Monday, October 14, 2013

A Technical Analysis insight in Gold

  
While there have been many attempts to use the movement of price on a chart to predict the direction it will go in the future, most of these suffer from the reality that they are, at best, lagging indicators. A chart stuffed with MACD, Stochastics, Relative Strength Indexes (RSI), Ichimoku Clouds, Bollinger Bands and others is nothing other than a chart that has too much going on – an overcomplicated distraction.

There are one or two indicators that are both uncomplicated and apparently effective, on a statistical basis, although we are convinced that this is not from any inherent ability to predict, but rather because they are closely watched by a large number of traders and so become what might be termed self-fulfilling prophecies. For this to work they must be both simple and objective. They must be capable of easy calculation and, within reason, must be derived from the same data that is available to everyone else.

The 200 period Simple Moving Average (SMA) falls into this category, especially when viewed on the daily chart. So does the idea that higher highs and higher lows constitute an ongoing rising trend, and the opposite situation, lower highs and lower lows, indicate a falling trend. Variations on this theme, such as a series of higher lows even in the absence of higher highs, could also have significance.

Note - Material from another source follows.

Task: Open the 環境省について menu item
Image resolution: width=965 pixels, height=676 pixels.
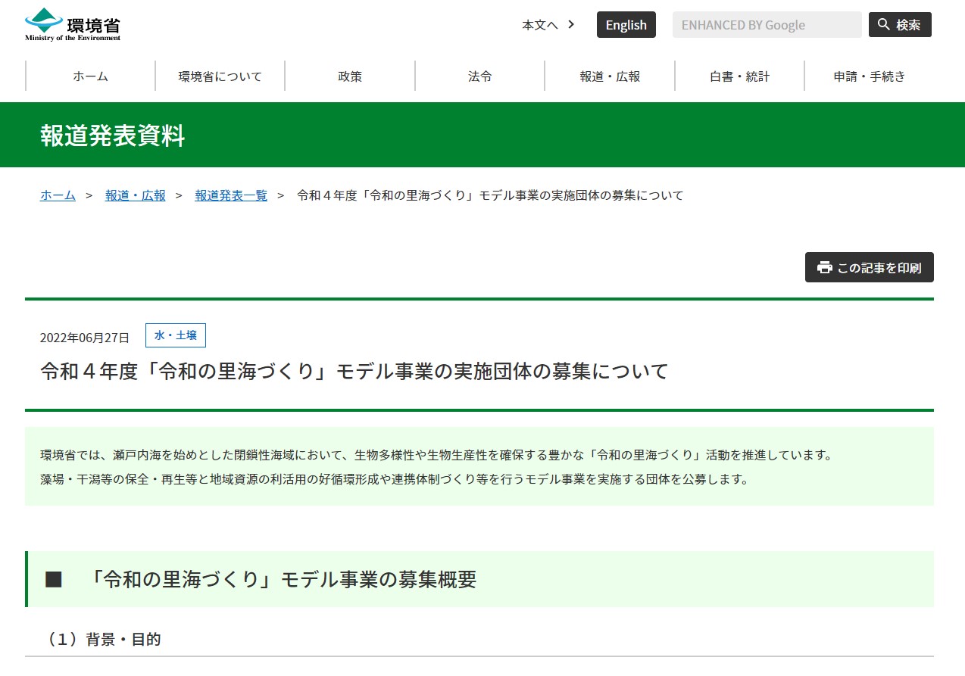Action: tap(220, 76)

The chart above illustrates all of these principles. It belongs to gold priced in US dollars, and the period is mid-2012.

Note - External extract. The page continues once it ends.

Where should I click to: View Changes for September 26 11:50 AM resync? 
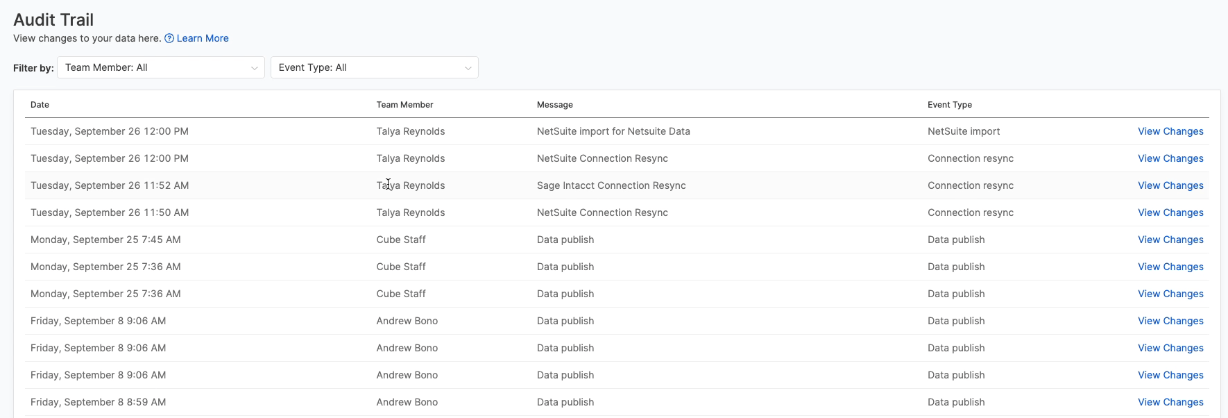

As can be seen, there was upward pressure on the price of gold during the period leading up to August 10th. An observant trader would have been aware of the higher lows that illustrated this. However, when the 200 day SMA was breached, this trader would have sat bolt upright and would have been very aware of what might happen next. The return to the 200 SMA would have been the signal to enter the market on the long side. If the analysis turned out to be wrong, that trader, who is also a prudent one and who always thinks in probabilities, would have been able to rely on his or her money management techniques to ensure that any loss would have been nothing more or less than the cost of doing business.

After that it would have been “onward and upward” for this trade, with a close eye on the position of each high and each low, relative to the one before it, as the situation progressed.